[Exercise description] Give the records as a numbered list, leaving out blank lines, starting at the first line and ending at the line that contains "Action: pos(210,13)".

[Provided information]
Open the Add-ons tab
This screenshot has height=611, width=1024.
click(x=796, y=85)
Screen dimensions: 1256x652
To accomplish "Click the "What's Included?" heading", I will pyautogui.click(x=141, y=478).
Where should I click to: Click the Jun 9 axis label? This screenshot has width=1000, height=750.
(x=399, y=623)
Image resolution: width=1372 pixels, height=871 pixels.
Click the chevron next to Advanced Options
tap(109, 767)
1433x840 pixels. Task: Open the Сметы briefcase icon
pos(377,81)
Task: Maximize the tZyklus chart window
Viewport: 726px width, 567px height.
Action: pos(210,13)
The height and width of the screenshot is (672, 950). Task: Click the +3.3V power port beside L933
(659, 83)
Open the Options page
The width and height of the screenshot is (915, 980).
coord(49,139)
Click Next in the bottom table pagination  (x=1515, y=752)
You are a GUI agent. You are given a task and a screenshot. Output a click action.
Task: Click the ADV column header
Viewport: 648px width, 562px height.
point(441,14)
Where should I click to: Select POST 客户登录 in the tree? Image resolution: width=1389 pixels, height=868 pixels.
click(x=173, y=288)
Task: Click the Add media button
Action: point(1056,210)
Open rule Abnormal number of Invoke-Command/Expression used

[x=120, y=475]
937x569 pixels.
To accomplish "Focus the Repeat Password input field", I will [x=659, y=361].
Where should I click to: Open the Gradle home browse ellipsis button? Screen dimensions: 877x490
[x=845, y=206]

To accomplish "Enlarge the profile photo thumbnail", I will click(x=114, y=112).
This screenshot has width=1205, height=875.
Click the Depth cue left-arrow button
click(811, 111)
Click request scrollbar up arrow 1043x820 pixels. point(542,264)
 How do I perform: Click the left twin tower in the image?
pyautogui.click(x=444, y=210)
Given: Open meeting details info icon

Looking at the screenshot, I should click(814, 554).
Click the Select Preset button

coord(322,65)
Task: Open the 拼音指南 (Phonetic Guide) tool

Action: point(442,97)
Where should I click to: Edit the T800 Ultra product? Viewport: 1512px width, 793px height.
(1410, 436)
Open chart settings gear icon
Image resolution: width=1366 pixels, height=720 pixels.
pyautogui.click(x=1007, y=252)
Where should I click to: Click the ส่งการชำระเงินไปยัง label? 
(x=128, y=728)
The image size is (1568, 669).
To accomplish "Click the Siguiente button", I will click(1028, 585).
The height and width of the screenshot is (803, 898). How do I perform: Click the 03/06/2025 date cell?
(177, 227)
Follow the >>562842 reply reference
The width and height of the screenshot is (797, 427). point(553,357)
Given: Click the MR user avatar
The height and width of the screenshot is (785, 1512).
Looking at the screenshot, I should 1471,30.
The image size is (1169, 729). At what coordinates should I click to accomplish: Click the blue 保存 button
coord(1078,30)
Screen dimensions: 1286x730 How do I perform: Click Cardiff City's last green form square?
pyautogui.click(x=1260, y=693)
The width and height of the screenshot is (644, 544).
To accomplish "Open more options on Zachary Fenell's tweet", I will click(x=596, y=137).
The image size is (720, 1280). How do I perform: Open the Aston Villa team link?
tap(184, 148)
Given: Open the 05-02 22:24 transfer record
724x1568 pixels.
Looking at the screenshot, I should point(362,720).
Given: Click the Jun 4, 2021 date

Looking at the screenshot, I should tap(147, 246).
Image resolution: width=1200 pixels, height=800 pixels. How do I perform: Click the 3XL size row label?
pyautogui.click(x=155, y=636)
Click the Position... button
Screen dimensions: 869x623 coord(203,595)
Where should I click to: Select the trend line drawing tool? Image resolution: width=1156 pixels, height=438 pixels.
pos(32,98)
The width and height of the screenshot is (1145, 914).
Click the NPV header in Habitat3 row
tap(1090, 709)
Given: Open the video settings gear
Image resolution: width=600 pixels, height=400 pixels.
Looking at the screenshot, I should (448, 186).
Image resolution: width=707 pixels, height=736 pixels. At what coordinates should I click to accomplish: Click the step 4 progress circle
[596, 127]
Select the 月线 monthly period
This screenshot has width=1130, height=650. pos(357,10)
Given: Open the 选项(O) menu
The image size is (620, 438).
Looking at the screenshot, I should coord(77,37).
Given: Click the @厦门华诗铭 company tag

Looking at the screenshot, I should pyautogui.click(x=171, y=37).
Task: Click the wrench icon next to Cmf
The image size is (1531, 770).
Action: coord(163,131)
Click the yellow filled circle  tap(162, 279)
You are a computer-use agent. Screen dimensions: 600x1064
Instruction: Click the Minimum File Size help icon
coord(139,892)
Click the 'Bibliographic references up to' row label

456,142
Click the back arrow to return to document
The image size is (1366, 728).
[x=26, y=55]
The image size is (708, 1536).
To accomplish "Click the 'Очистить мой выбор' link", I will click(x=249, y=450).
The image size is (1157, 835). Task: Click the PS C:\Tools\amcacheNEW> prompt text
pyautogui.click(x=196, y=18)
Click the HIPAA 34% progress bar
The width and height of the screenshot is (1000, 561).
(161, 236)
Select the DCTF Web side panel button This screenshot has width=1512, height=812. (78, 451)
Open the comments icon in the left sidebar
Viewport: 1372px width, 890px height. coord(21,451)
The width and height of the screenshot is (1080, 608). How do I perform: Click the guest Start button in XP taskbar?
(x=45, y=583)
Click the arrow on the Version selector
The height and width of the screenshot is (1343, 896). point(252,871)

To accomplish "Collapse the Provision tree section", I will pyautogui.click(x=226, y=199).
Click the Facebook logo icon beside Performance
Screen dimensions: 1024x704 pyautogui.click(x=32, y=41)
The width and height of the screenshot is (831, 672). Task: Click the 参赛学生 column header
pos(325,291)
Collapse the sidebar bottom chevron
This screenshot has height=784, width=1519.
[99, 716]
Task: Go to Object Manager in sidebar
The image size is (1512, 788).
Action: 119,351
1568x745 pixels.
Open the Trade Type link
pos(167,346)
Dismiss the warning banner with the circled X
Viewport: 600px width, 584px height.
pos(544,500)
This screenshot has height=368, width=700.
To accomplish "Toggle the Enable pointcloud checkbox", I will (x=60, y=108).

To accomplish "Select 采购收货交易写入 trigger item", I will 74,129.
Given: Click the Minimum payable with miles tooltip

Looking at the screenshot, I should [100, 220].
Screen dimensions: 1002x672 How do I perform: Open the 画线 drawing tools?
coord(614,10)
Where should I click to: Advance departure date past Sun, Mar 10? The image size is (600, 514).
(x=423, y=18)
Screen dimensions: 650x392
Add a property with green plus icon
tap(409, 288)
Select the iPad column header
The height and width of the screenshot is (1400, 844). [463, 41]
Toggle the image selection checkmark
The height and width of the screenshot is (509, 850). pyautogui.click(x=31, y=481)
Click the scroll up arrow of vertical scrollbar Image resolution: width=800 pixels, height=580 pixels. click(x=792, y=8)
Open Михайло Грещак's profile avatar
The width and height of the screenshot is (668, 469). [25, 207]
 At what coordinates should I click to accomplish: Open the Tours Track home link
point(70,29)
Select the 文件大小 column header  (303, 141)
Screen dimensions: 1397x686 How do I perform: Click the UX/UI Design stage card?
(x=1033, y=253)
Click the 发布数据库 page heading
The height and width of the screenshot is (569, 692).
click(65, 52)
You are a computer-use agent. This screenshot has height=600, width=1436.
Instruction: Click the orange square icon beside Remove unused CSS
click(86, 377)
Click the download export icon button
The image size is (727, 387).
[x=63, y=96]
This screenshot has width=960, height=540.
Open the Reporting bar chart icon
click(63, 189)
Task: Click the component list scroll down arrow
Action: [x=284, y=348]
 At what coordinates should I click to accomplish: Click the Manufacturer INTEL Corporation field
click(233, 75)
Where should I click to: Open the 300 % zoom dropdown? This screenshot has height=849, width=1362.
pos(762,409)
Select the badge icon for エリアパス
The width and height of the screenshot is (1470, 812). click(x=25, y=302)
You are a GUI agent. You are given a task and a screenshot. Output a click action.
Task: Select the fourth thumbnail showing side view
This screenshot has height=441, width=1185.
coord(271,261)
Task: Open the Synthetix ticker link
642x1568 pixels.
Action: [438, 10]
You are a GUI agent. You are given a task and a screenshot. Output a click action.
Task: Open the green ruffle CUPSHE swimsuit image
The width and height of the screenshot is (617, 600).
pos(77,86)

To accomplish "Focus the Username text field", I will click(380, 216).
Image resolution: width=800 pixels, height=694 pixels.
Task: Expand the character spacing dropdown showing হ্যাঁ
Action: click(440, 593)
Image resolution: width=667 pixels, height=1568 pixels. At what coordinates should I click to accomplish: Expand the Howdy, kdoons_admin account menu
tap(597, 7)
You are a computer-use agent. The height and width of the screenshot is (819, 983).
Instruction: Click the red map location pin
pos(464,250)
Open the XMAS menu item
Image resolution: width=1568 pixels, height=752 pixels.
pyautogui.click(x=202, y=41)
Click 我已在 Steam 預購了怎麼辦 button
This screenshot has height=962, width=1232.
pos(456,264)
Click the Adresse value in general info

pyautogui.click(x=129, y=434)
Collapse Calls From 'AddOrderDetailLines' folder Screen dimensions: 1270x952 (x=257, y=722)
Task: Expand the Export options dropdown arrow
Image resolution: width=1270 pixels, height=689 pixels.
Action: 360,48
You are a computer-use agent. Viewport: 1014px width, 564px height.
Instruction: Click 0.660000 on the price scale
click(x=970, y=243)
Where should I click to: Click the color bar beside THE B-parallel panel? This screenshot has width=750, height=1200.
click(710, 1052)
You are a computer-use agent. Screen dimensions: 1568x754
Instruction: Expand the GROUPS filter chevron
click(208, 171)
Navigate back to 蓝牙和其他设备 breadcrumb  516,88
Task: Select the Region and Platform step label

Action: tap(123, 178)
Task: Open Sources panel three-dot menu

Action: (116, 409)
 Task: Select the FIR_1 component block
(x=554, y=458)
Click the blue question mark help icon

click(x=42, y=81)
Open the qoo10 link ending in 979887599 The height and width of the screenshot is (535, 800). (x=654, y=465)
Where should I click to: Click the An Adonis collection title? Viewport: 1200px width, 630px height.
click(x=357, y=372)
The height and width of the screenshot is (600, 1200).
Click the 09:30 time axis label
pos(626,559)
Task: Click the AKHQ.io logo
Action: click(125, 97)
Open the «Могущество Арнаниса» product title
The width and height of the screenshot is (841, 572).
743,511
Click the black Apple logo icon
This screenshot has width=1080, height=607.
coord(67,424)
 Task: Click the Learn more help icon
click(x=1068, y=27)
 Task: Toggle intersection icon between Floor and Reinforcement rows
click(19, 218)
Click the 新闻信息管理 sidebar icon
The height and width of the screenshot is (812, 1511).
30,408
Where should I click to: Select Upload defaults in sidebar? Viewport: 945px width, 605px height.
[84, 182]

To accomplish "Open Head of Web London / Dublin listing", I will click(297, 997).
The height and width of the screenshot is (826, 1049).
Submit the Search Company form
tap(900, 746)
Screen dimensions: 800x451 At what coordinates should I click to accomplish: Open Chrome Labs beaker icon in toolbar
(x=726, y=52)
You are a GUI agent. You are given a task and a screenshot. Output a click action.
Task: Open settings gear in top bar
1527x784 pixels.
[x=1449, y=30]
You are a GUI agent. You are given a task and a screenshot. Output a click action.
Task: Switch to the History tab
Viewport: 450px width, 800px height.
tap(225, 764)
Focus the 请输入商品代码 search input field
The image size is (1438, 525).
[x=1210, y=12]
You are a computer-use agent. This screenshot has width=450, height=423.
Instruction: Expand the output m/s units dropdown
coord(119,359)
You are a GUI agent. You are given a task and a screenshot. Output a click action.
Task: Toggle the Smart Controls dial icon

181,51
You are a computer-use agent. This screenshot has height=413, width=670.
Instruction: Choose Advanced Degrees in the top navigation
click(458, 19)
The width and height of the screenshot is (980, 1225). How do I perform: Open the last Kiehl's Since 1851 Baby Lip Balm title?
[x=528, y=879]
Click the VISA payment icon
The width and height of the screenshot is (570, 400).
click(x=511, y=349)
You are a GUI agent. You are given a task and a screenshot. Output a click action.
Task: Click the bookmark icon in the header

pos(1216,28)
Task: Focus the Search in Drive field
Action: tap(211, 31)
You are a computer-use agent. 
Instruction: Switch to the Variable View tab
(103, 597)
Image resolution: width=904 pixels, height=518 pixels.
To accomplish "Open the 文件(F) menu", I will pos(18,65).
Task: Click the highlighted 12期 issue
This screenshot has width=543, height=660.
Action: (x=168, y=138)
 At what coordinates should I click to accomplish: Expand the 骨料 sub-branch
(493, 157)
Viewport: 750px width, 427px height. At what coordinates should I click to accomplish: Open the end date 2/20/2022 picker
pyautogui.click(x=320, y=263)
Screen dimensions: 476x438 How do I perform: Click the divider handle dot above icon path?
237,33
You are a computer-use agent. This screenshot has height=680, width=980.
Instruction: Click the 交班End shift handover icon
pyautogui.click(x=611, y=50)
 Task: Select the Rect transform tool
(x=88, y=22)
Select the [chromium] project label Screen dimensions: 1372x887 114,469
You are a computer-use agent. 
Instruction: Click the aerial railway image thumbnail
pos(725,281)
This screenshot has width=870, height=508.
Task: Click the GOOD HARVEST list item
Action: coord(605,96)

[Result]
1. Open the Add-ons tab
2. This screenshot has height=611, width=1024.
3. click(x=796, y=85)
4. Screen dimensions: 1256x652
5. To accomplish "Click the "What's Included?" heading", I will pyautogui.click(x=141, y=478).
6. Where should I click to: Click the Jun 9 axis label? This screenshot has width=1000, height=750.
7. (x=399, y=623)
8. Image resolution: width=1372 pixels, height=871 pixels.
9. Click the chevron next to Advanced Options
10. tap(109, 767)
11. 1433x840 pixels. Task: Open the Сметы briefcase icon
12. pos(377,81)
13. Task: Maximize the tZyklus chart window
14. Viewport: 726px width, 567px height.
15. Action: pos(210,13)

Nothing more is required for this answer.